Chatbots and robotic process automation can help agencies rack up quicker wins than more complex deployments of artificial intelligence, but they shouldn’t distract from IT modernization.
Three-quarters of government decision-makers struggle to select the right artificial intelligence solutions for their projects, a new report found.
Still, 61% of respondents to a KPGM survey said AI is moderately to fully functional in their organization, according to “Thriving in an AI World,” a report the professional services firm released March 9. And in the next two years, respondents said they plan to use AI to improve process automation (48%) and analytics (40%).
To determine the best AI solutions, agencies must first define their use case, said Rob Dwyer, KPMG advisory principal specializing in technology in government. Robotic process automation is a common entry point to AI in the public sector because vendors in that area are well established, and it’s relatively easy to earn small wins that can drive support for other AI efforts, he said.

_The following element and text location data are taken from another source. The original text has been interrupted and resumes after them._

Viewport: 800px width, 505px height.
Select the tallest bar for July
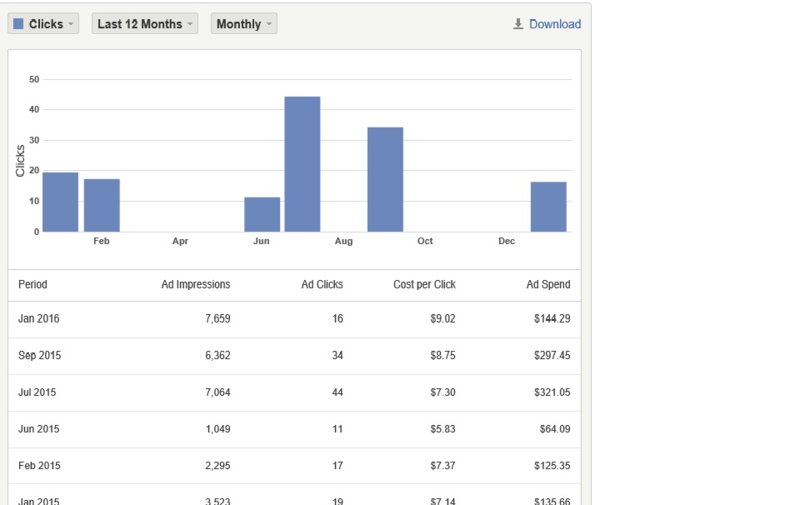(x=302, y=165)
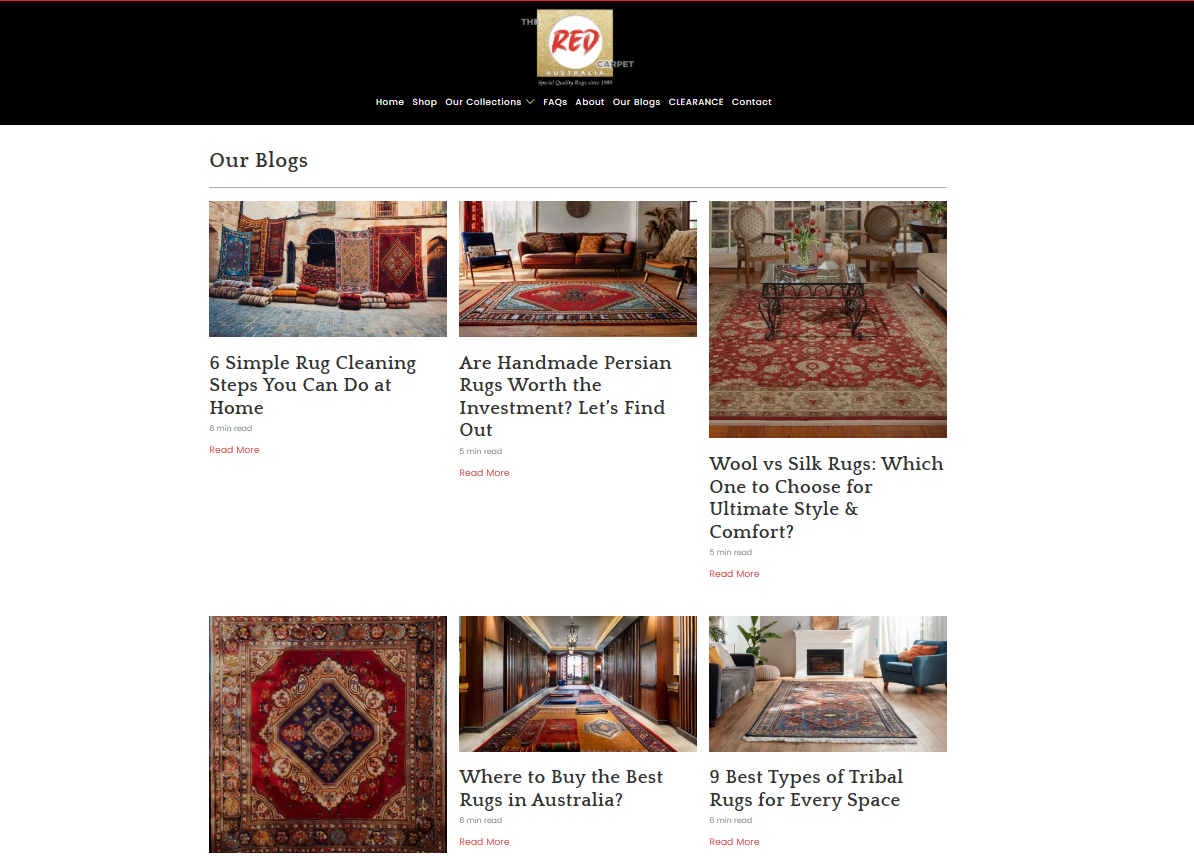Open the living room Persian rug image
Viewport: 1194px width, 856px height.
coord(578,269)
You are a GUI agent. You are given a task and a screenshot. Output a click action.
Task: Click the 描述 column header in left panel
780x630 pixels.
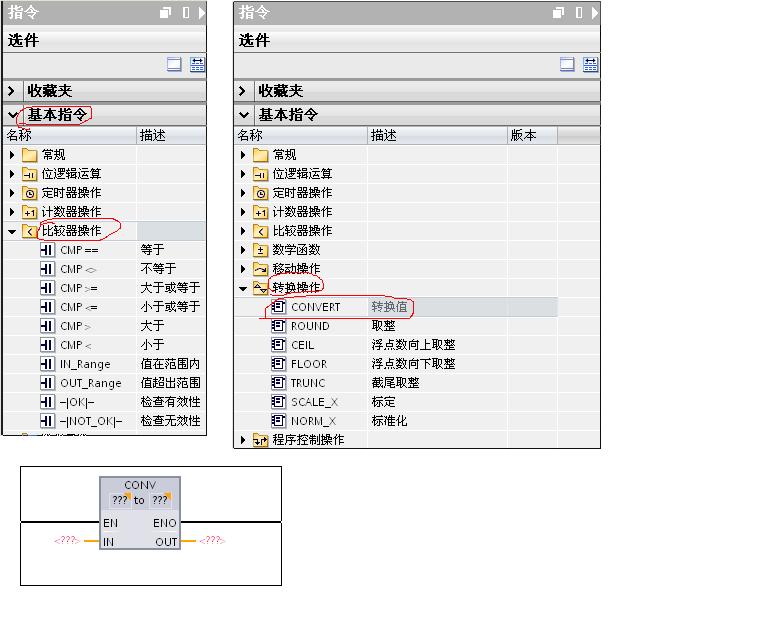pyautogui.click(x=153, y=135)
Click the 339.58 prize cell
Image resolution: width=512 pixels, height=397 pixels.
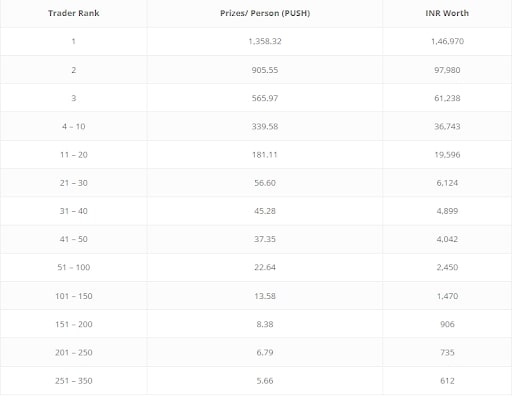pos(265,127)
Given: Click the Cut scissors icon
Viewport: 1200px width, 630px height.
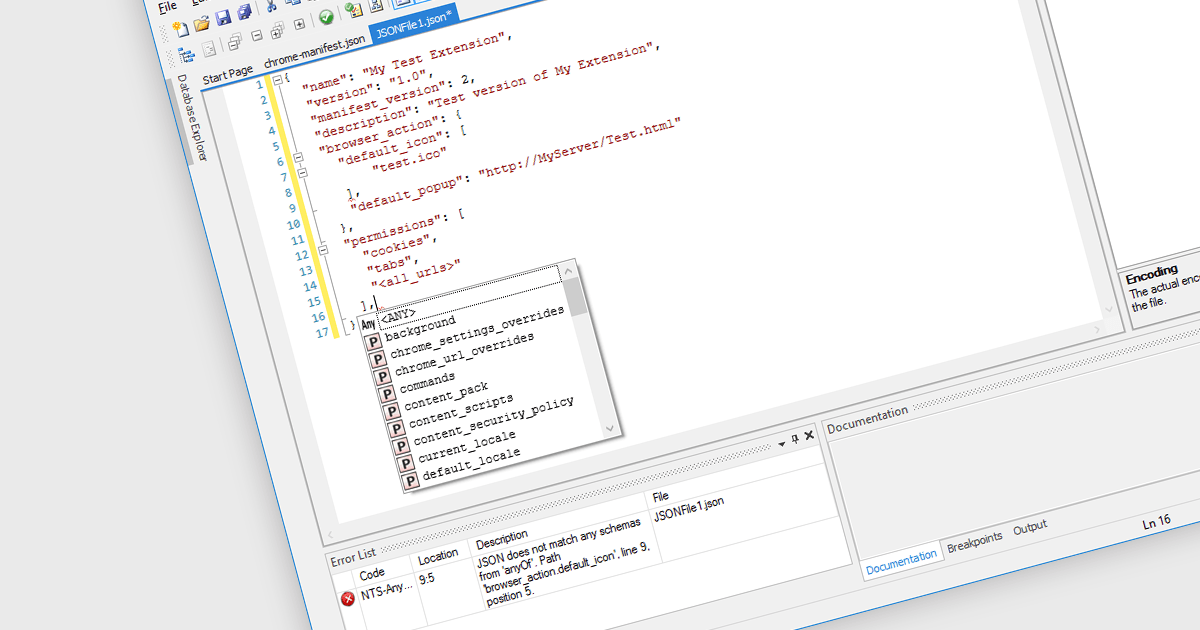Looking at the screenshot, I should (x=271, y=7).
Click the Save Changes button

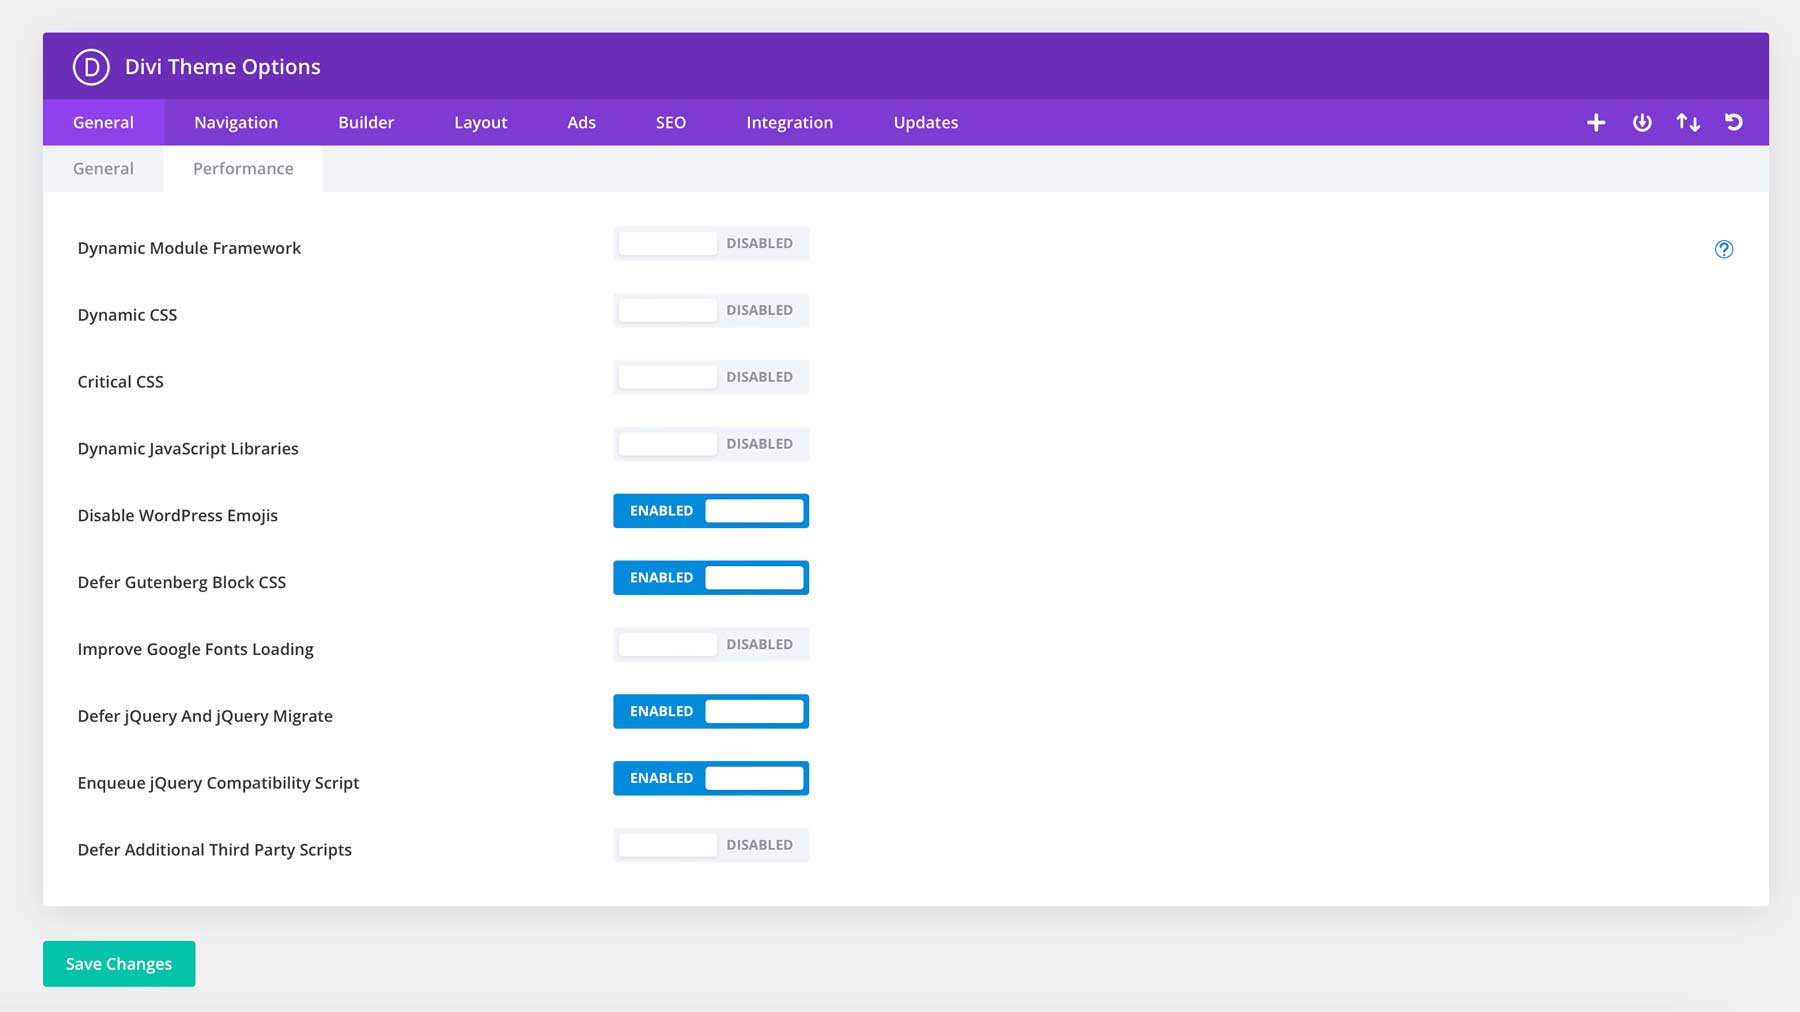pos(118,963)
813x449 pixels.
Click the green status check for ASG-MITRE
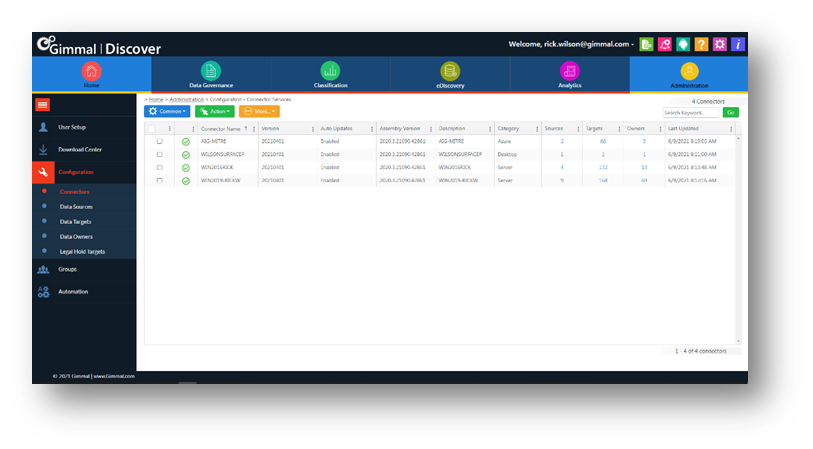coord(185,142)
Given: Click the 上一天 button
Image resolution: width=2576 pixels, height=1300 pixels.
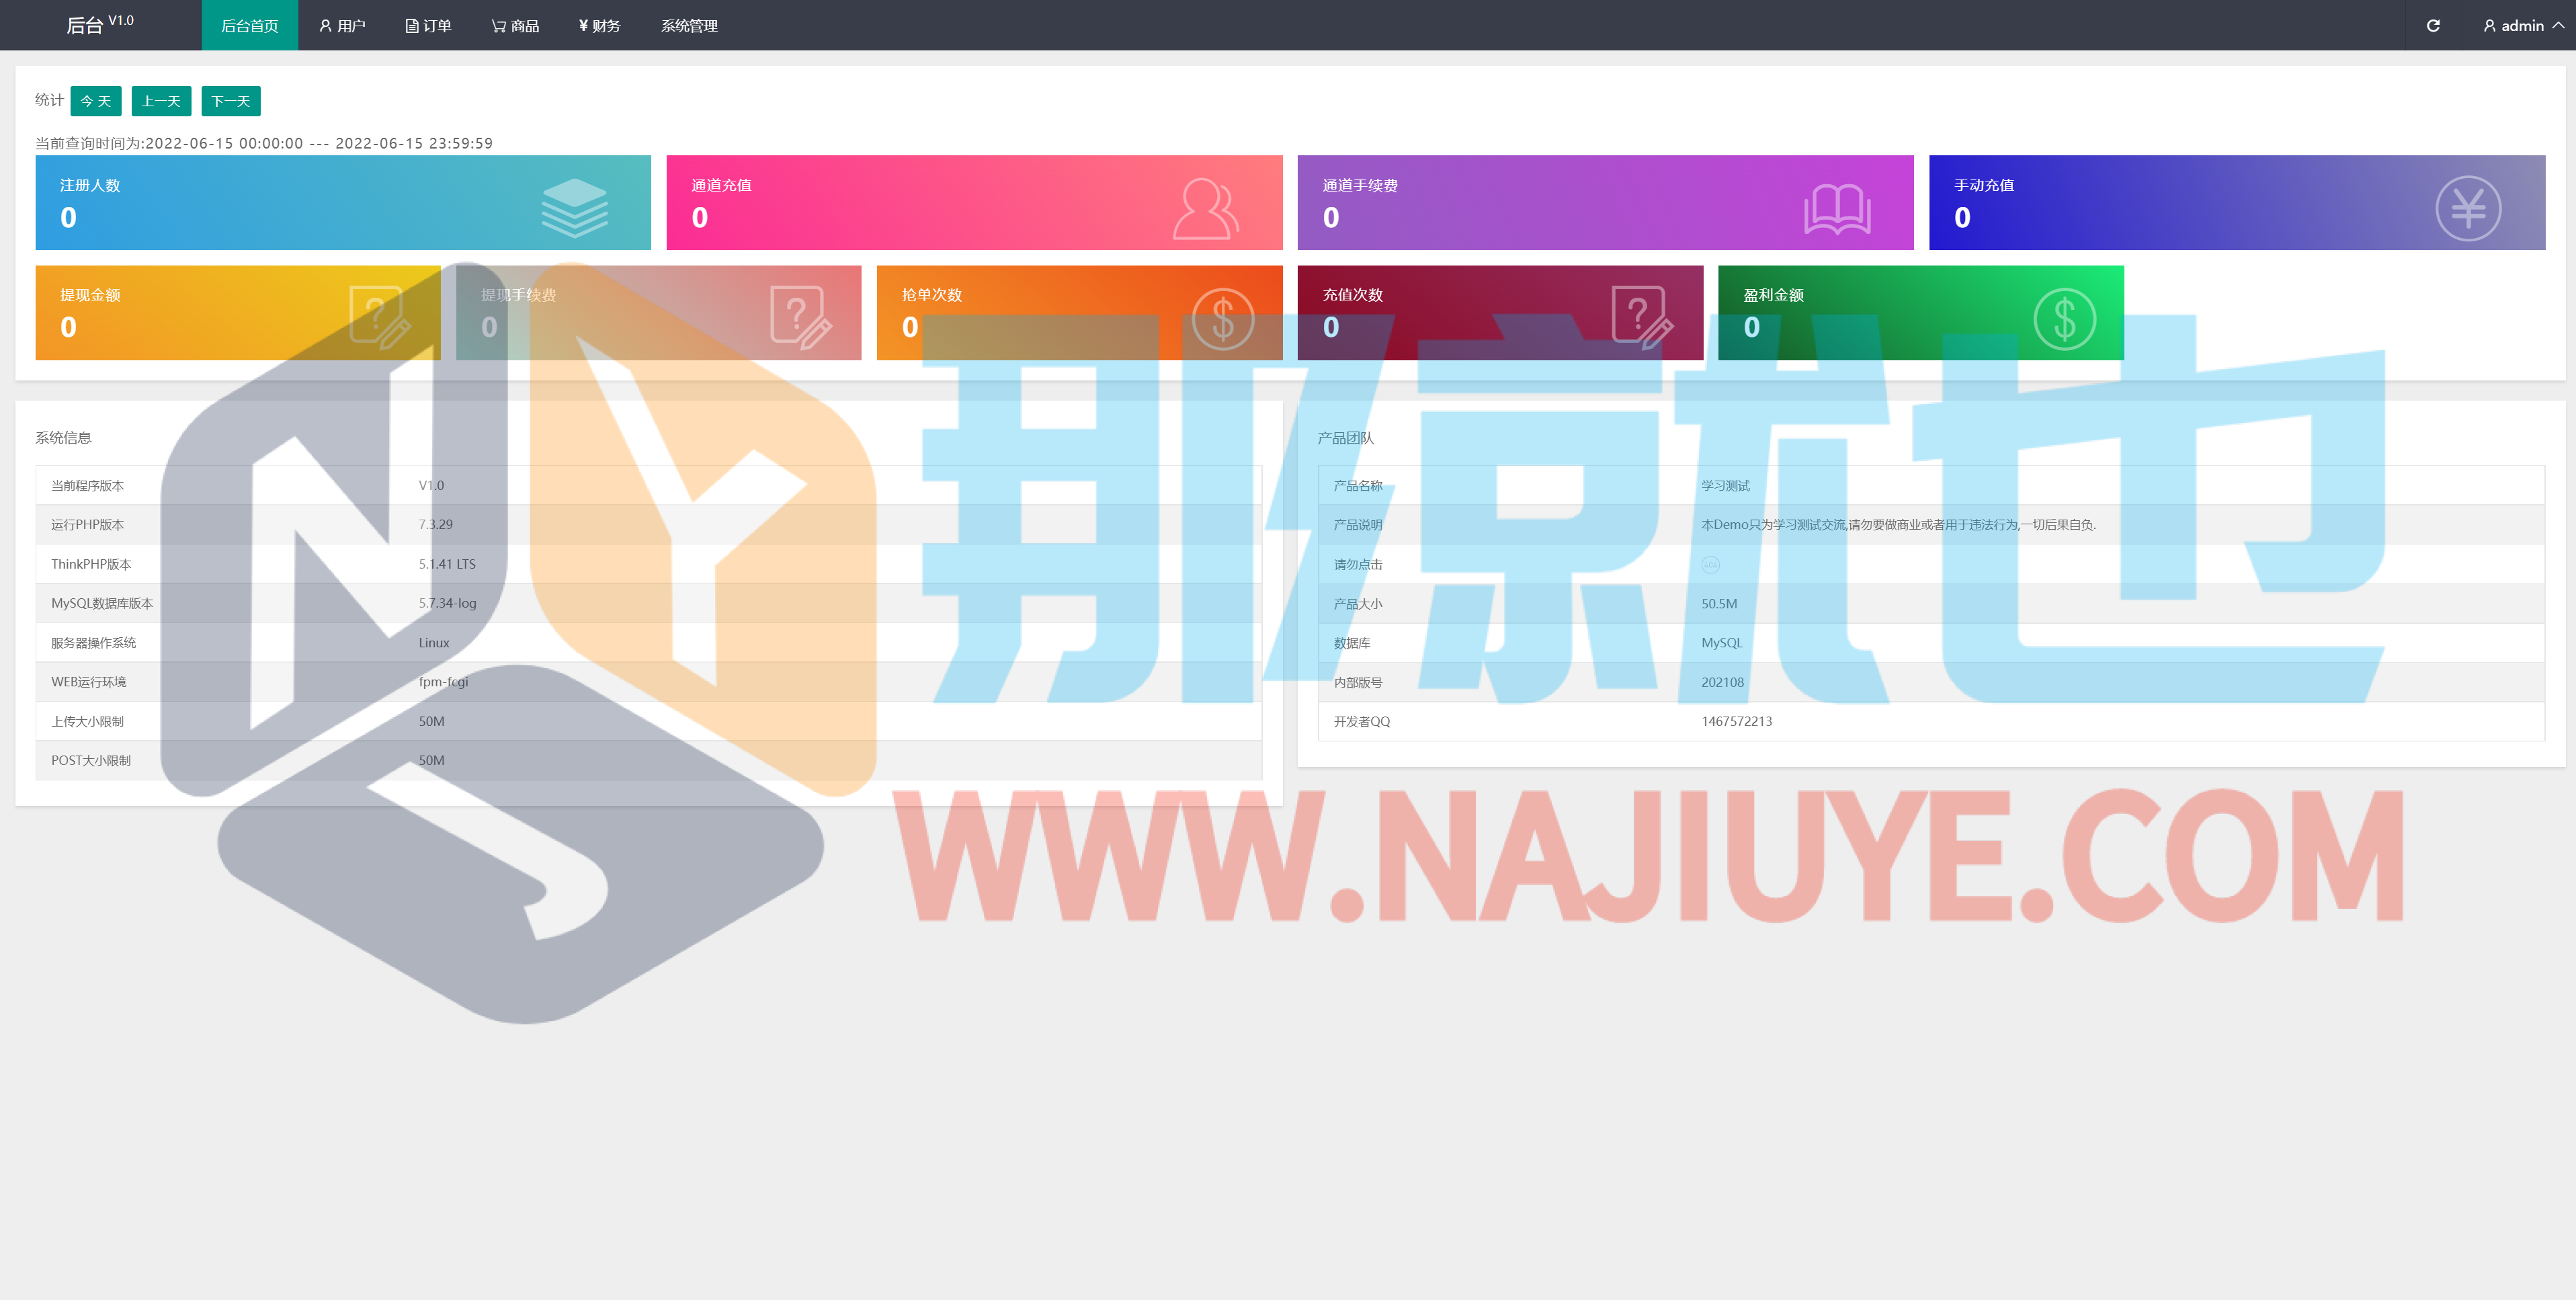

There are several classes of AI, ranging from the simpler, easier-to-implement RPA and chatbots to complex natural language processing and computer vision. Use of some basic AI technologies increased during the past year: 75% of states deployed chatbots to help with questions on unemployment, COVID-19 and other topics, according to a report from the National Association of Chief Information Officers. Gartner predicted that 70% of customer interactions will involve emerging tech such as chatbots by 2022, up from 15% today.
“Do you need something to orchestrate everything and fire off automations … like an automation backbone, or do you need something to quickly interface with legacy systems in a pretty easy way? They’re not all the same,” Dwyer said of solutions. “All the providers -- even for something like RPA -- have a bit of a different approach.”
When considering their options, agencies should make use of existing technological and workforce resources, referring to technical reference models for guidance, Dwyer said. Sometimes the problem is with how to access technology, but sometimes agencies have the tools but don’t know how to use them. Additionally, more complex AI requires more modern technological foundations, like cloud.
“If you don’t have the data and you don’t have it in an accessible place, it’s hard,” he said. “When you get into the more sophisticated technologies like computer vision and actual, real cognitive [AI], that becomes a different problem set” because data has to be in the cloud but accessible to the applications – even to remote devices on the network edge, he said.
Starting small, rather than creating a detailed overarching plan, can help, too. “The state of play and the capabilities of the industry change so quickly that – I’m not saying don’t plan – you can spend a lot of time planning something that becomes out of date pretty quickly,” Dwyer said.
Overall, survey respondents are optimistic about the technology, with 77% calling for a more aggressive approach. Specifically, 79% said they believe the Biden administration will advance AI adoption, 74% said government is dedicated to training employees to use AI and 71% said workers already have the skills needed for it.
Although more advanced AI requires more advanced foundations that agencies might not yet have, opportunities for process automation are limitless, Dwyer said. But he’s concerned about agencies using automation as a reason to avoid or delay overall IT modernization.
Piecemeal automation projects might “actually inhibit true digital transformation from a process and from a constituent perspective,” he said. “You’re tying things together and doing it on the cheap and generating efficiencies, but are you really transforming a process or transforming an experience?” he asked. “I think the answer to that question is no.”
The KPMG study, conducted in January, surveyed about 150 government IT decision-makers with at least some knowledge of AI.